研究課題
若手研究
モノカルボン酸トランスポーター1(monocarboxylate transporter 1: MCT1)は、モノカルボン酸(乳酸、ピルビン酸、ケトン体等)を細胞内外に輸送する担体である。申請者は間葉系幹細胞から骨芽細胞および脂肪細胞への分化をMCT1が制御する「トランスポーターによる細胞分化制御」というMCT1の新しい機能を見出したため、骨および骨髄脂肪組織におけるMCT1の機能を解析することが目的である。老人性および閉経後骨粗鬆症は、骨量の減少だけでなく骨髄脂肪組織の増加を伴う骨代謝疾患であり、本研究の成果は、これらの骨粗鬆症の治療法の開発に大きく寄与する可能性がある。
老化や肥満では、多分化能を持つ間葉系幹細胞から骨芽細胞への分化より脂肪細胞への分化が優位になり骨の脆弱化の原因のひとつとなることが知られている。

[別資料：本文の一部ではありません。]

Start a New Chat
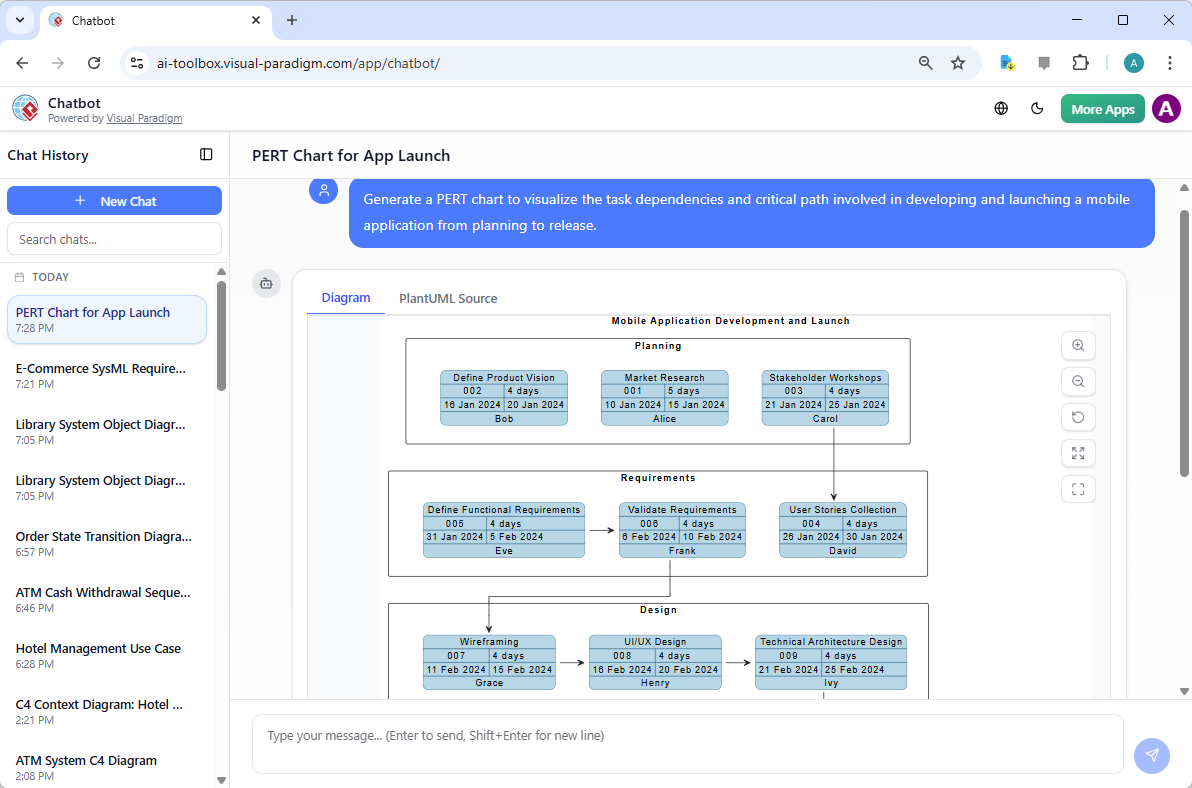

脂肪組織はミトコンドリアの機能低下により乳酸産生が高まることが特徴で、モノカルボン酸トランスポーター(MCT)と関連が深いと考えられた。本研究では、MCTが骨芽細胞および脂肪細胞への分化にどのような影響を及ぼすか、検討を行った。細胞にMct1 siRNAを導入して、遺伝子ノックダウンを行い脂肪細胞分化の促進および骨芽細胞分化の抑制を確認した。MCT1の脂肪細胞分化時の機能をメタボローム解析により網羅的に代謝産物の変化を検討した。
本研究は骨および骨髄脂肪組織におけるMCT1の機能を解析することである。MCT1の機能は、癌細胞、神経および筋肉などの糖代謝が盛んな組織で広く研究されているが、骨組織および脂肪組織におけるMCT1の役割に着目した研究はほとんど報告されておらず、本研究は極めて独創的であると考えられる。また、MCT1は分化の振り分けを介して、骨組織および骨髄脂肪組織の形成に関与する可能性が高いことから骨粗鬆症の新たな治療標的分子となる可能性があり、臨床的にも重要な意義を持つと考えられる。